▸ **TASK REQUIREMENTS**:
Output exactly, with nothing added, the entries from the first line through the line with "ОРС (431, 2552)".

____ GIVEN DATA

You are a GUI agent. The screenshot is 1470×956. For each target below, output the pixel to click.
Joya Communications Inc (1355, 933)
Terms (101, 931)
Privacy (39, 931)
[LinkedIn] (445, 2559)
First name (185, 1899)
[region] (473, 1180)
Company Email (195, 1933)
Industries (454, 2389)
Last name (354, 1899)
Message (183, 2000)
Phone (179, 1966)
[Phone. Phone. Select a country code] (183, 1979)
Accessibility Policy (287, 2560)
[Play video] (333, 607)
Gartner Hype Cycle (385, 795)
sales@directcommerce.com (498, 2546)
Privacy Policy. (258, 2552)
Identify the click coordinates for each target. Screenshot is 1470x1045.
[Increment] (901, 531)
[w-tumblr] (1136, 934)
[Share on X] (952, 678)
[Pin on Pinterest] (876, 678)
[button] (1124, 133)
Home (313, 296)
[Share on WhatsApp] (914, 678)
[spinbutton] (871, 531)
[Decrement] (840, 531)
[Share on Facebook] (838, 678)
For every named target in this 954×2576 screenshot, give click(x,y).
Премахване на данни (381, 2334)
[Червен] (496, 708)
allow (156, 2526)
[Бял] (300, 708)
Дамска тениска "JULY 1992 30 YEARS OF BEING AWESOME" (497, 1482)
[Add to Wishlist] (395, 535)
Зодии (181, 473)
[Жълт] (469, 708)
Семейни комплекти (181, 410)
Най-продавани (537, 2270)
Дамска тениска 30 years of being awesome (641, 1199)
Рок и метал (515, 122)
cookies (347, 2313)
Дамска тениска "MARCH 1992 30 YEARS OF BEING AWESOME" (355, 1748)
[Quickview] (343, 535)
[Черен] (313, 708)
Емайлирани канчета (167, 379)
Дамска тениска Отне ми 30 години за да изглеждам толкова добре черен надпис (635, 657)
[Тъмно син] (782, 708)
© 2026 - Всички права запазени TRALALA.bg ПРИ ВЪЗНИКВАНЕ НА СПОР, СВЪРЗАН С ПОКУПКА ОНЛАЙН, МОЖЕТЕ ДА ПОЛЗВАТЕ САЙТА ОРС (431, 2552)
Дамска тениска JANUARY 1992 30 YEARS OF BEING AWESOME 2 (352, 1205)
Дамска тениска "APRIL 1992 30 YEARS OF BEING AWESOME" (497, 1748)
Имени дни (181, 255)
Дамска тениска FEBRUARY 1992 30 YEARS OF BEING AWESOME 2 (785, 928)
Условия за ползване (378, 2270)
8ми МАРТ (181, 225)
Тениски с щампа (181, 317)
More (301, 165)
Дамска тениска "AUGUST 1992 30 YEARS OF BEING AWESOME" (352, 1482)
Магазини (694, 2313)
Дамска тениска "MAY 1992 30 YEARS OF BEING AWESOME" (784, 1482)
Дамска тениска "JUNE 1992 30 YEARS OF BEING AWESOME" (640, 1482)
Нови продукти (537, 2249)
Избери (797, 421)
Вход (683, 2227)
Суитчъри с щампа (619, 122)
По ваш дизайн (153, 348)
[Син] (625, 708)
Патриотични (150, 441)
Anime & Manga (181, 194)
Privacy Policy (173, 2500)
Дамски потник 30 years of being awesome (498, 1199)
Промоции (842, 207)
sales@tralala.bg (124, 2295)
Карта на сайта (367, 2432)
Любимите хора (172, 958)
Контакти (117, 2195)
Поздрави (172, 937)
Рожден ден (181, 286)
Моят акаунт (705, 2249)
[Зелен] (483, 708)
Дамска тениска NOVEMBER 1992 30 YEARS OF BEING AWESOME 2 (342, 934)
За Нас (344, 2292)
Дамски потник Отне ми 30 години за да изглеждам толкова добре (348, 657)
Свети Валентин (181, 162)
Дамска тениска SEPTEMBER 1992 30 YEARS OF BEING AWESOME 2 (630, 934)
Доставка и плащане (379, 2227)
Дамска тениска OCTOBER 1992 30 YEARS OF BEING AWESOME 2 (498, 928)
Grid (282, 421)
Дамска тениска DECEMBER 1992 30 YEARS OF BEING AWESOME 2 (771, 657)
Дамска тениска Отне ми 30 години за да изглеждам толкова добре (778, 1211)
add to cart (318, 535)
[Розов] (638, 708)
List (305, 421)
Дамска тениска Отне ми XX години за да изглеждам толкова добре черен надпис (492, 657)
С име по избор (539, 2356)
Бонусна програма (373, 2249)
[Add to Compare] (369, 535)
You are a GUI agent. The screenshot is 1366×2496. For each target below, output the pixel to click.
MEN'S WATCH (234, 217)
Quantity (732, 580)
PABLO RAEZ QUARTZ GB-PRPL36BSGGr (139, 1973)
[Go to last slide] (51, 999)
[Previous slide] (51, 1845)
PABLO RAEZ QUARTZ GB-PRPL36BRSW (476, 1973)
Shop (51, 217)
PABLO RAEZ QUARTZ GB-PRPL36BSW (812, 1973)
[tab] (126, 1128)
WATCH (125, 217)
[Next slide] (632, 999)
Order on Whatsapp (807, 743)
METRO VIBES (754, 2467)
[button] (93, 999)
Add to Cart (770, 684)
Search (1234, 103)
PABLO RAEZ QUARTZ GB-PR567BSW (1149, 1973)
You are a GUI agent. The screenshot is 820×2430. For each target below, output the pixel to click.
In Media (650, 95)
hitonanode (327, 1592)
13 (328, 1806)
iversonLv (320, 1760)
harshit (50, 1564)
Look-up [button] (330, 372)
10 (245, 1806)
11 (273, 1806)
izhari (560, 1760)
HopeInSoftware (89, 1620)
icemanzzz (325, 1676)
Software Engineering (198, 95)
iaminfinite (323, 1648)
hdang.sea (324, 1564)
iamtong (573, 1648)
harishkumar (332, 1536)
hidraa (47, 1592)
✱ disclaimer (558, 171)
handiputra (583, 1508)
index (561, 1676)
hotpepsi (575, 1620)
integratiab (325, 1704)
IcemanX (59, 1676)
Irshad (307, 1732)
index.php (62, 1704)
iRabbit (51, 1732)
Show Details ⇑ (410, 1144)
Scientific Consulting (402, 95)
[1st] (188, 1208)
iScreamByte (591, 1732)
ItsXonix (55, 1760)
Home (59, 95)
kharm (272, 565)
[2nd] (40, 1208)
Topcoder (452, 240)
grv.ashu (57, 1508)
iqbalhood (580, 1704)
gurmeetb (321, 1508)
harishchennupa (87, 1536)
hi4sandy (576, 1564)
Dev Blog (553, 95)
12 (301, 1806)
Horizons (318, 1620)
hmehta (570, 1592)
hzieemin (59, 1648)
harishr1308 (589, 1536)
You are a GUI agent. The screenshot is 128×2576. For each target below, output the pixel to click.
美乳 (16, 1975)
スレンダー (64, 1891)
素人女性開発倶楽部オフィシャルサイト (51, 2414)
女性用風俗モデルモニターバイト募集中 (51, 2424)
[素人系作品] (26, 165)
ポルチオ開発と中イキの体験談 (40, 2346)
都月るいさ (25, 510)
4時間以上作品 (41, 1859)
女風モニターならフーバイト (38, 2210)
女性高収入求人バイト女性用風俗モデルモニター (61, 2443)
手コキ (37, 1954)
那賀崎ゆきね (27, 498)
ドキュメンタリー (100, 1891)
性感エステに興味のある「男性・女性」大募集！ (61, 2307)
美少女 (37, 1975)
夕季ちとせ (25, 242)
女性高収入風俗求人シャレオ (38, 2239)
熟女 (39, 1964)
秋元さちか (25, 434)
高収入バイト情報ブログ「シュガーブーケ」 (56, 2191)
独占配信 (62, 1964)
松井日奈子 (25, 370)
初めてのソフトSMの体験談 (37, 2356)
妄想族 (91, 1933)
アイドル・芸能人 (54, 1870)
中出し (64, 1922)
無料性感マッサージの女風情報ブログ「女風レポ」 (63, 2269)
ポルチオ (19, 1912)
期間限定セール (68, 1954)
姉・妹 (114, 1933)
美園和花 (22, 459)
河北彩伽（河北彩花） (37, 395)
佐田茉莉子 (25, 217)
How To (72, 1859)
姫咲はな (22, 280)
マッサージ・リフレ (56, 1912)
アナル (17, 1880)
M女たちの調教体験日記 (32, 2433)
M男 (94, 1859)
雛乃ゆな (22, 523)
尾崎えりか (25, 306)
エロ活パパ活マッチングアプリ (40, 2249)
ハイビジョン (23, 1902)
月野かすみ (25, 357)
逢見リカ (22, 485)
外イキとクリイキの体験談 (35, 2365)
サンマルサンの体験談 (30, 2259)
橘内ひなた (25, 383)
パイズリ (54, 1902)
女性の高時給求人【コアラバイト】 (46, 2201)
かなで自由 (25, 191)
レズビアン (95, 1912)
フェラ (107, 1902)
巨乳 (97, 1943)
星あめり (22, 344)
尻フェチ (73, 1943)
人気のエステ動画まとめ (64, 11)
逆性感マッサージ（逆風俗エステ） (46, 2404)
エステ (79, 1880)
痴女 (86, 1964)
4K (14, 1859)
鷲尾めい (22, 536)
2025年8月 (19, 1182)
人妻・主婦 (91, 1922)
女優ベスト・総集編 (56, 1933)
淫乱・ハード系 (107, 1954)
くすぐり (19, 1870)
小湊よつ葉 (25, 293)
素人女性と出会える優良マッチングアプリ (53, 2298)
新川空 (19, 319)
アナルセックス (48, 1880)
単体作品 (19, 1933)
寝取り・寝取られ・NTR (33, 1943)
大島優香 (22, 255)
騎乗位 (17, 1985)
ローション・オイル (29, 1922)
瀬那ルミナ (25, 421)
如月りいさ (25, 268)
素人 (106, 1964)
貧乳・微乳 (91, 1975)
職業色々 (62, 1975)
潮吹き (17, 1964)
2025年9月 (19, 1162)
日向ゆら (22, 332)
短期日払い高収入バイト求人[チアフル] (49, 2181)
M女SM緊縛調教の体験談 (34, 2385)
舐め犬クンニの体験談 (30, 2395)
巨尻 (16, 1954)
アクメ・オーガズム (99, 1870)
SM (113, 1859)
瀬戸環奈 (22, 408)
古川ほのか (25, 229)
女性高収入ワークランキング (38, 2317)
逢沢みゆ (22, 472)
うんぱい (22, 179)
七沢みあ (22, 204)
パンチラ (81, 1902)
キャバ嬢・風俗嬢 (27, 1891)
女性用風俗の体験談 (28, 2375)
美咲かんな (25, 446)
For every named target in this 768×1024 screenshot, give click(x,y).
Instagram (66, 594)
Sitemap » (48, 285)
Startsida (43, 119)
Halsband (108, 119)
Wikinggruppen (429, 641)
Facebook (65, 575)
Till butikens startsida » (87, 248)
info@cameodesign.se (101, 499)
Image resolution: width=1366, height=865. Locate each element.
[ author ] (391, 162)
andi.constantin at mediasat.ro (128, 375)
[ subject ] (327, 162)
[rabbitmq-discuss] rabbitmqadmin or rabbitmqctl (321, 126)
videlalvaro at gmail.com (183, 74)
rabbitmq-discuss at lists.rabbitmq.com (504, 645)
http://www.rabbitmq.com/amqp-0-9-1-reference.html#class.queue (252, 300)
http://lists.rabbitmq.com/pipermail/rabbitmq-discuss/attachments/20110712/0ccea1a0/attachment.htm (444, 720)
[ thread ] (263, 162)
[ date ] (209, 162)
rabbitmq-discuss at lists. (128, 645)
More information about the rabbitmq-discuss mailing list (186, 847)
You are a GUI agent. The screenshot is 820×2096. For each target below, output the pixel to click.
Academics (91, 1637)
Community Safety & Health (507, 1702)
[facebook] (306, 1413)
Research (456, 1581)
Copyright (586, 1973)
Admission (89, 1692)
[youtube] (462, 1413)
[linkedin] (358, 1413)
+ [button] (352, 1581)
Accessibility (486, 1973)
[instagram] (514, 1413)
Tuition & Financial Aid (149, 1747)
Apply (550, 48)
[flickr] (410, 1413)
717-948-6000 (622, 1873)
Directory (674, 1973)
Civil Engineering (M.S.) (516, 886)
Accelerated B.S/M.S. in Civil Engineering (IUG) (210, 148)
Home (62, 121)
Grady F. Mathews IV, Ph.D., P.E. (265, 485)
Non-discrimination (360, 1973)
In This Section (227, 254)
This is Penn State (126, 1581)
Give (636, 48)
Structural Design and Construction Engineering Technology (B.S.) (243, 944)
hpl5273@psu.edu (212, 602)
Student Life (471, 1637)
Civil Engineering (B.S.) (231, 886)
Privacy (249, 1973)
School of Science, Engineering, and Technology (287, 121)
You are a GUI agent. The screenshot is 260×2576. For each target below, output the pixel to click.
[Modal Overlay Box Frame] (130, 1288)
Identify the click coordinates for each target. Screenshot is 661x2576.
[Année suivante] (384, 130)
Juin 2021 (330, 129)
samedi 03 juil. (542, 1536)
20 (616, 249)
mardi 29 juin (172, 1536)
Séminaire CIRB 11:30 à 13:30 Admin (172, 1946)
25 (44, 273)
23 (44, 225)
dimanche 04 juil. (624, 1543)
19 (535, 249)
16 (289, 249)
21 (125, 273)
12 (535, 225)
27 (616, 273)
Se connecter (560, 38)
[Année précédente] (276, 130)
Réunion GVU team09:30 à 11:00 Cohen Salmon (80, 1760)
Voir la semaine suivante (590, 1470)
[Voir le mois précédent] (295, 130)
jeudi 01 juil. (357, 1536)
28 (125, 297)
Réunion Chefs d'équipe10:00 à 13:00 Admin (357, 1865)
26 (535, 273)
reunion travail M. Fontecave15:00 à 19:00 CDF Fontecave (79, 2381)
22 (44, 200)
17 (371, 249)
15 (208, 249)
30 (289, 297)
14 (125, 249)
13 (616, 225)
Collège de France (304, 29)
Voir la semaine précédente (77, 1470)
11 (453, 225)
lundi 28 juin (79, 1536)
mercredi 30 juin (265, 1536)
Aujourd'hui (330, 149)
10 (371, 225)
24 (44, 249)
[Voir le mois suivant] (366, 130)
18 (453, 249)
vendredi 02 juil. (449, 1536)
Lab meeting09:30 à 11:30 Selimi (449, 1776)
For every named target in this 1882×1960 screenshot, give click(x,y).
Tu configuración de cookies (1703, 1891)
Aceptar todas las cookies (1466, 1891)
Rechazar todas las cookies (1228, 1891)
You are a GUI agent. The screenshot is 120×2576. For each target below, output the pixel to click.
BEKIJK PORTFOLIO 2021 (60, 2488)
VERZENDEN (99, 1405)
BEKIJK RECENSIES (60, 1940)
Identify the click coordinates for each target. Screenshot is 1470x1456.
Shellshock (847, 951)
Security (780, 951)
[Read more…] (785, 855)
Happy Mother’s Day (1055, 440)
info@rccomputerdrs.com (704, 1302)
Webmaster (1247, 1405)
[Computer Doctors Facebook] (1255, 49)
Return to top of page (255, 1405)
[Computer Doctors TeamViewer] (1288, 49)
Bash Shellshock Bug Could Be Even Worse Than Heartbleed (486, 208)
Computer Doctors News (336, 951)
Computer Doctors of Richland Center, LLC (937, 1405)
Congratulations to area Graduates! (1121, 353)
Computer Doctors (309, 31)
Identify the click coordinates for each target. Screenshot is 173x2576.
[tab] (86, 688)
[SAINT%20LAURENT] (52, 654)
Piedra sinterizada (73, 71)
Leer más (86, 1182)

________

▸ **ANSWER SPACE**:
You are a GUI agent. The screenshot is 1470×956. For each target below, output the pixel to click.
Joya Communications Inc (1355, 933)
Terms (101, 931)
Privacy (39, 931)
[LinkedIn] (445, 2559)
First name (185, 1899)
[region] (473, 1180)
Company Email (195, 1933)
Industries (454, 2389)
Last name (354, 1899)
Message (183, 2000)
Phone (179, 1966)
[Phone. Phone. Select a country code] (183, 1979)
Accessibility Policy (287, 2560)
[Play video] (333, 607)
Gartner Hype Cycle (385, 795)
sales@directcommerce.com (498, 2546)
Privacy Policy. (258, 2552)
Identify the click coordinates for each target. Screenshot is 1470x1045.
[Increment] (901, 531)
[w-tumblr] (1136, 934)
[Share on X] (952, 678)
[Pin on Pinterest] (876, 678)
[button] (1124, 133)
Home (313, 296)
[Share on WhatsApp] (914, 678)
[spinbutton] (871, 531)
[Decrement] (840, 531)
[Share on Facebook] (838, 678)
For every named target in this 954×2576 screenshot, give click(x,y).
Премахване на данни (381, 2334)
[Червен] (496, 708)
allow (156, 2526)
[Бял] (300, 708)
Дамска тениска "JULY 1992 30 YEARS OF BEING AWESOME" (497, 1482)
[Add to Wishlist] (395, 535)
Зодии (181, 473)
[Жълт] (469, 708)
Семейни комплекти (181, 410)
Най-продавани (537, 2270)
Дамска тениска 30 years of being awesome (641, 1199)
Рок и метал (515, 122)
cookies (347, 2313)
Дамска тениска "MARCH 1992 30 YEARS OF BEING AWESOME" (355, 1748)
[Quickview] (343, 535)
[Черен] (313, 708)
Емайлирани канчета (167, 379)
Дамска тениска Отне ми 30 години за да изглеждам толкова добре черен надпис (635, 657)
[Тъмно син] (782, 708)
© 2026 - Всички права запазени TRALALA.bg ПРИ ВЪЗНИКВАНЕ НА СПОР, СВЪРЗАН С ПОКУПКА ОНЛАЙН, МОЖЕТЕ ДА ПОЛЗВАТЕ САЙТА ОРС (431, 2552)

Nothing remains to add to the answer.